Your assignment:
Lines from the one containing "Task: Click the TradingView logo" through the final line of the data, restated word for word and free of pictures, make up the whole answer.

Pixel coordinate grounding data:

====================

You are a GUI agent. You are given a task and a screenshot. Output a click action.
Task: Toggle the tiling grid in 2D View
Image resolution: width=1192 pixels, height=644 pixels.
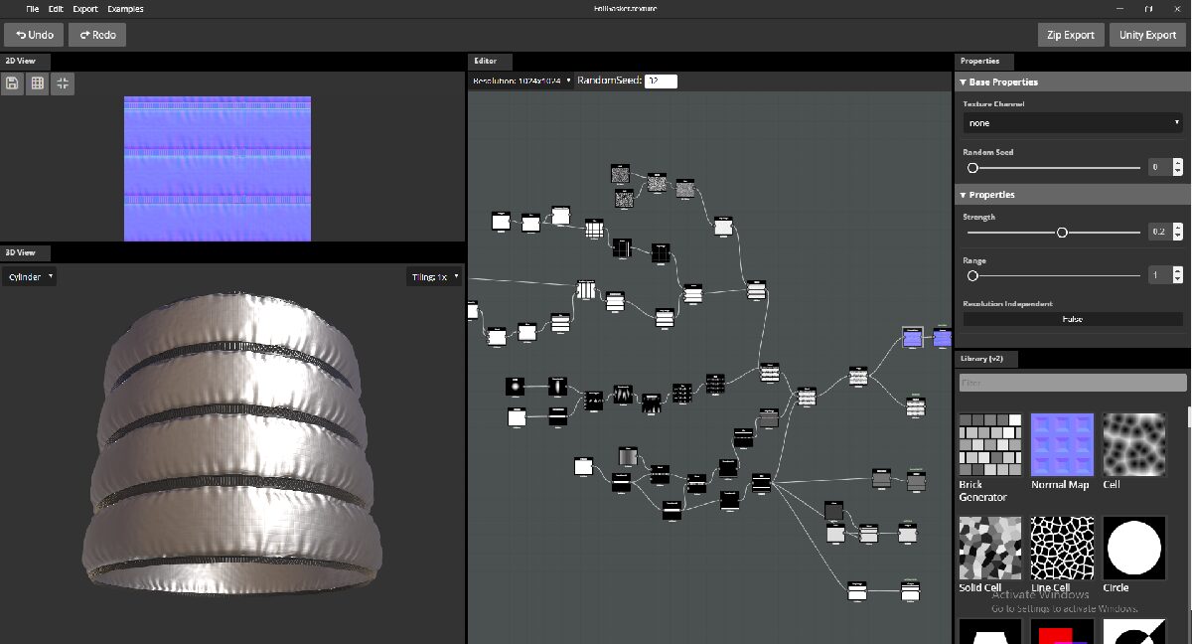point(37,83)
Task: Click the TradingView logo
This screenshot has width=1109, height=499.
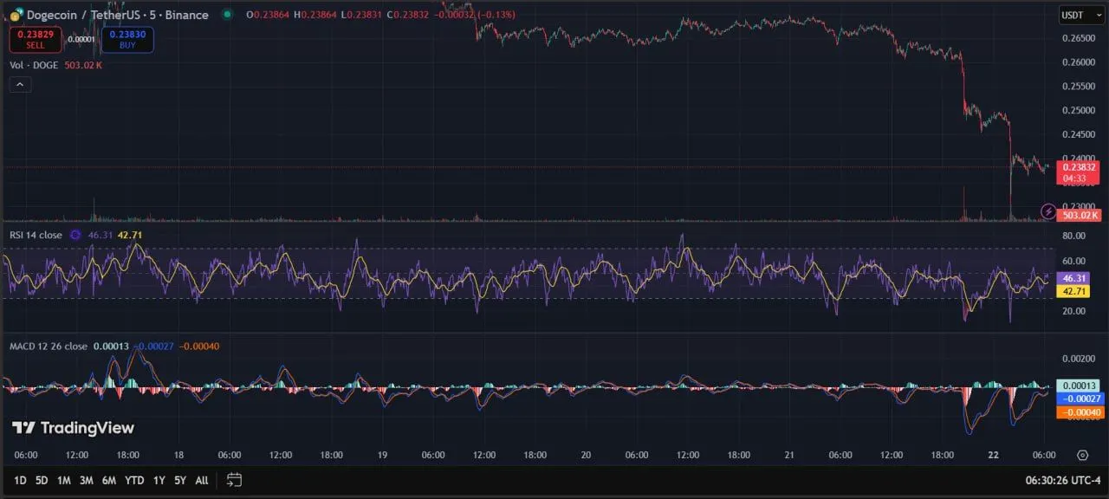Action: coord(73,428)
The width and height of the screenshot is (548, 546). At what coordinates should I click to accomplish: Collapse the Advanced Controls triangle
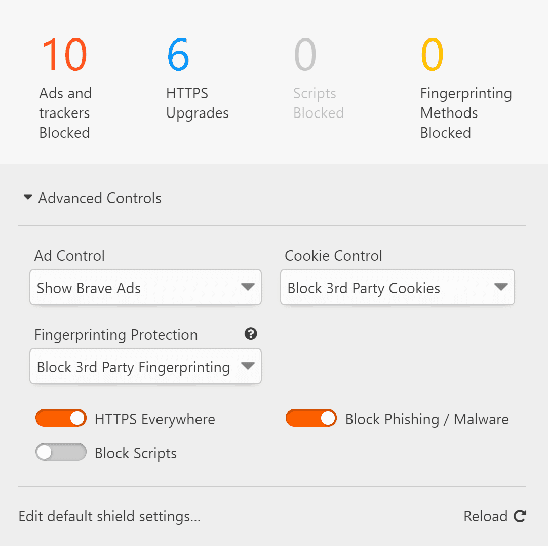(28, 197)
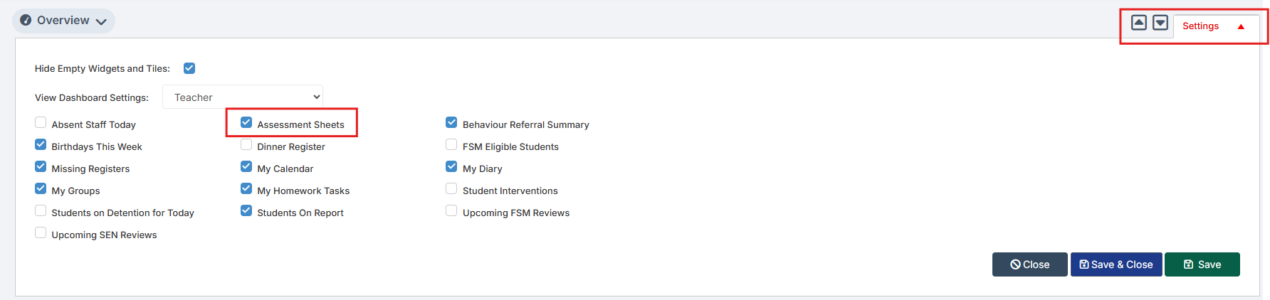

====================

Output below:
Task: Click the TradingView logo
This screenshot has width=1109, height=499.
Action: coord(73,428)
The width and height of the screenshot is (548, 546). At what coordinates should I click to accomplish: Collapse the Advanced Controls triangle
(28, 197)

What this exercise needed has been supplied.